Android Question Store API keys for backends/services

[bluedude]

Hi,

A new app. called Packet Capture makes it very easy for any user/hacker to see what is going on in your app. when calling backends and external services. Even SSL traffic can easily be seen.

This brings up the discussion again how to savely call REST services inside B4A/Android when API keys need to be supplied.

I have tested several apps. with Packet Capture and indeed I can debug any api call in an easy way.

I don't see a solution for this problem except by using a public/private key combination which is not available in our toolset yet.

Security is becoming a real issue in Android this way.

Any working suggestions?

 

[Erel]

Is this an Android app? Can you post a link?

 

[Caronte]

I think it's this one:
https://play.google.com/store/apps/details?id=app.greyshirts.sslcapture

 

[Erel]

Interesting. It probably creates a custom VPN connection.

Anyway, you cannot really hide anything inside the app. A good hacker will always be able to extract it.
It doesn't matter whether you use B4A or any other tool.

 

[bluedude]

Erel, sure you are right tool wise but this is a serious problem and we cannot neglect it. I'm using B4A so i'm asking the developer of my favorite tool how we should handle it in B4A.

More and more apps. are connected to backends so this becomes a bigger issues over time.

I think the best way is to turn to public/private key solutions in B4A but i'm not sure what would work.

I have several app. using backend services and I have done lots of work to hide keys in weird places. Till now it works but when it becomes very very easy to catch all traffic all API's become vunerable. In the end it actually does not make sense anymore to use API keys.

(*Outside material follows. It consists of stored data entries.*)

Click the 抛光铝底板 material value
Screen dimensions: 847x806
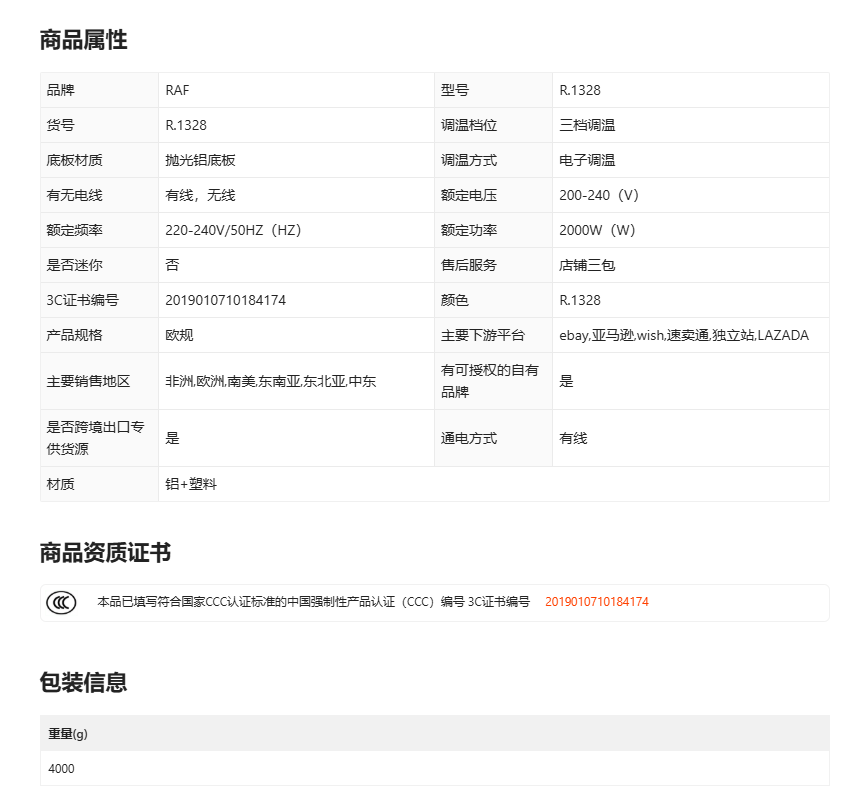pos(200,160)
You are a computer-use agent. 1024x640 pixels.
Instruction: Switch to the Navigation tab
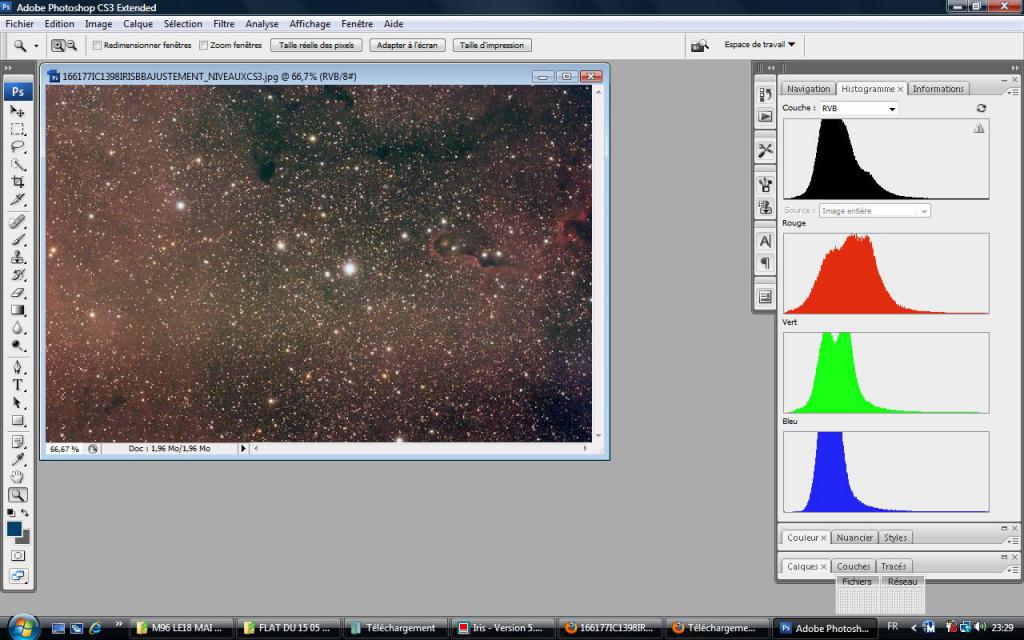coord(808,89)
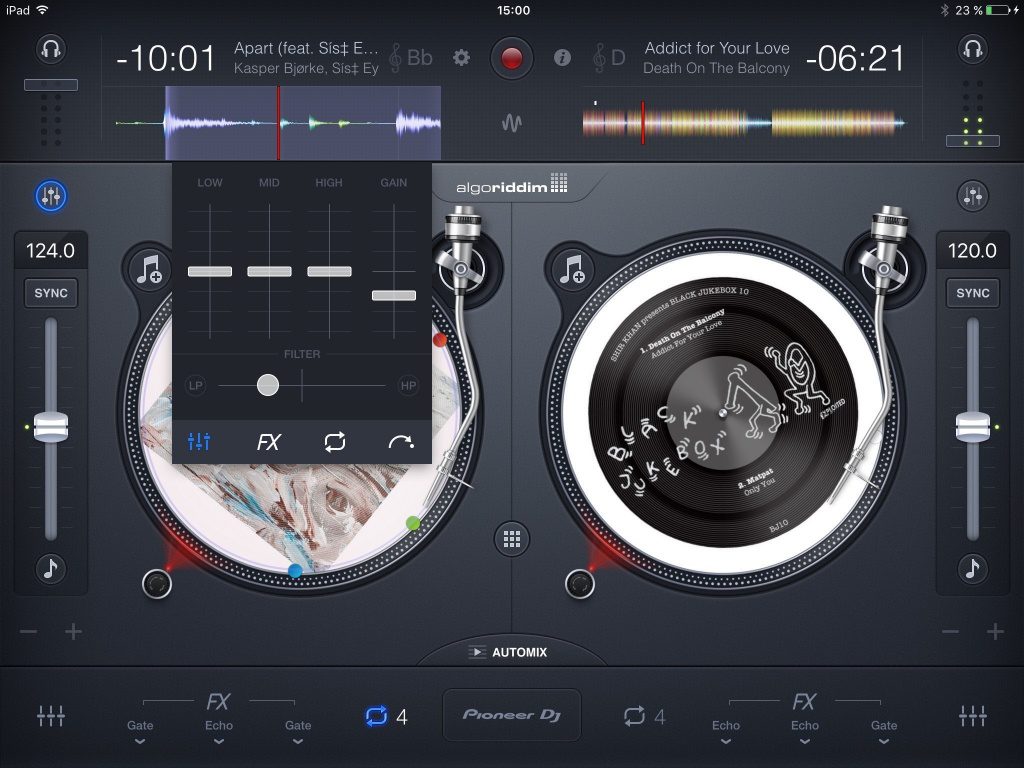The image size is (1024, 768).
Task: Enable headphone cue on the left deck
Action: click(50, 47)
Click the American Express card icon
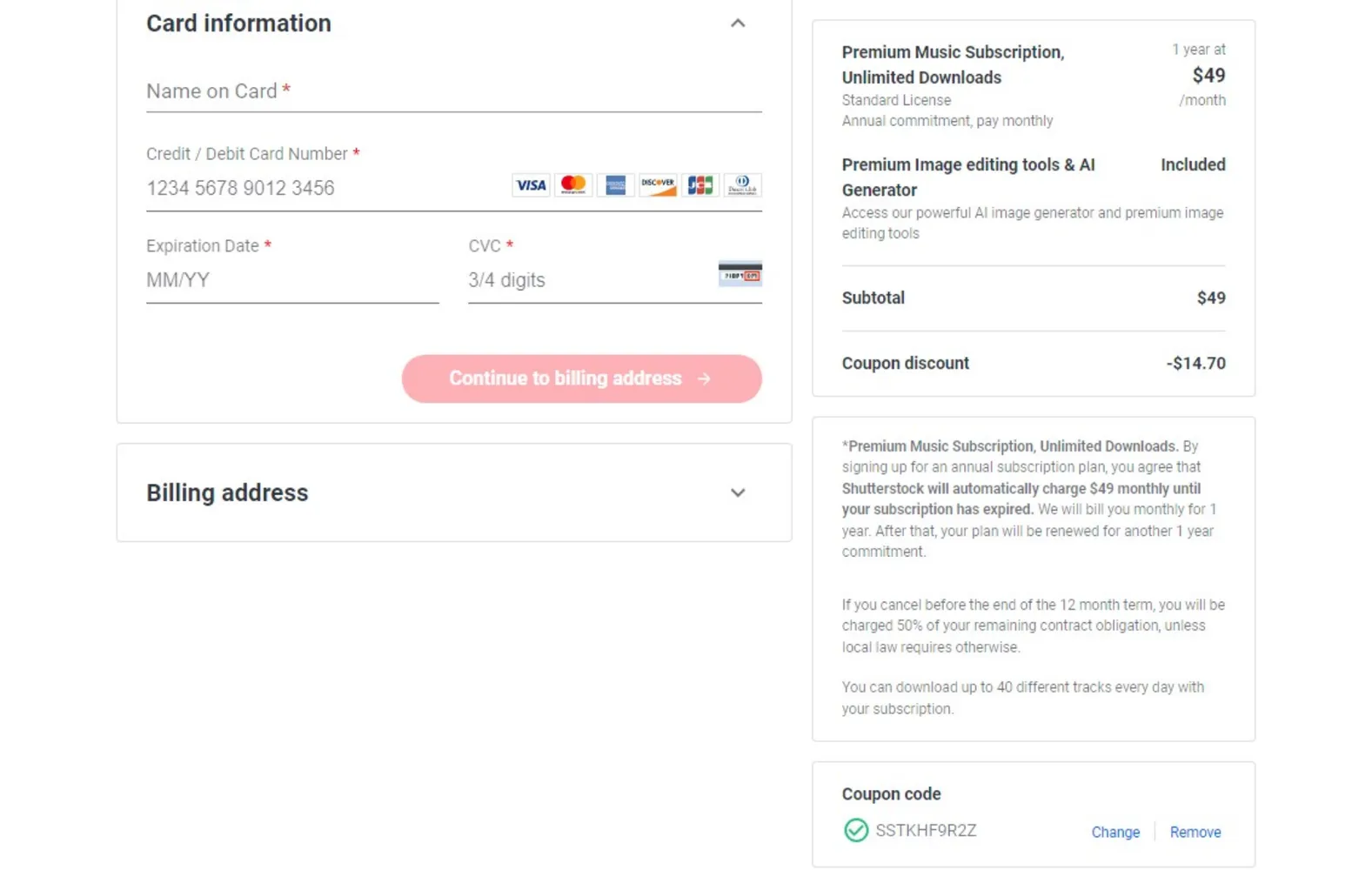Screen dimensions: 1372x870 (x=615, y=185)
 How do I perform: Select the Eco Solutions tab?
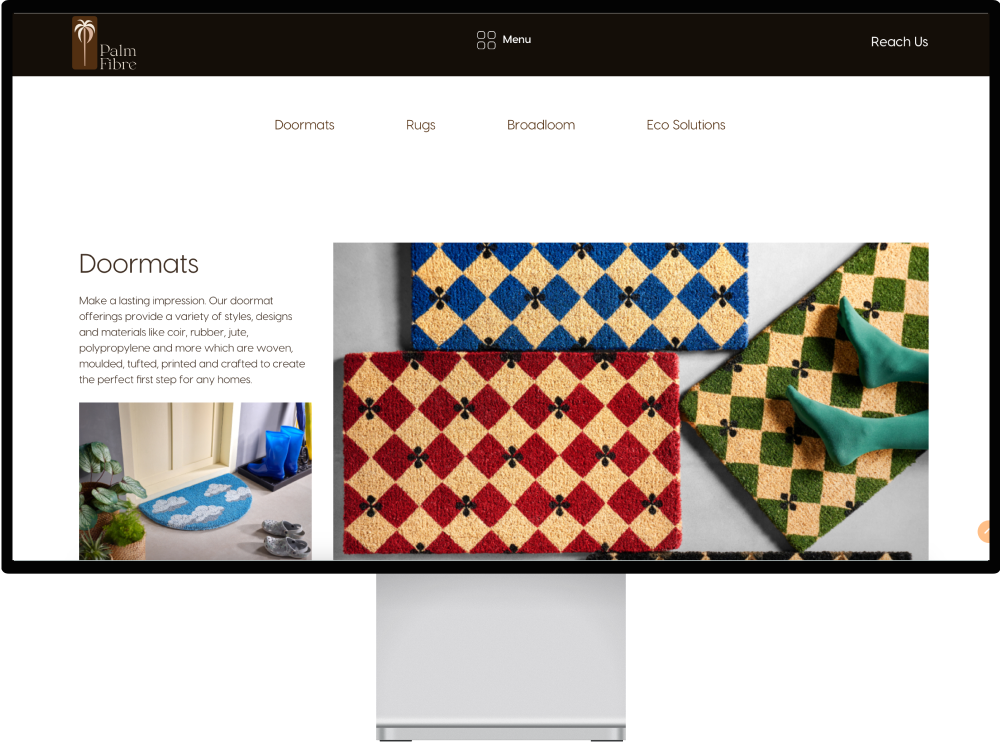686,125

Going to look around for a solution myself. Someone has done this before on either IOS or Android.

Cheers.

 

[Erel]

Which type of keys are you trying to hide?
If this is a key such as AdMob key and someone is listening to the network traffic then it is technically impossible to hide it.

 

[Erel]

I'll just add that the proper way to obfuscate API keys is with process_global strings as these strings will be obfuscated.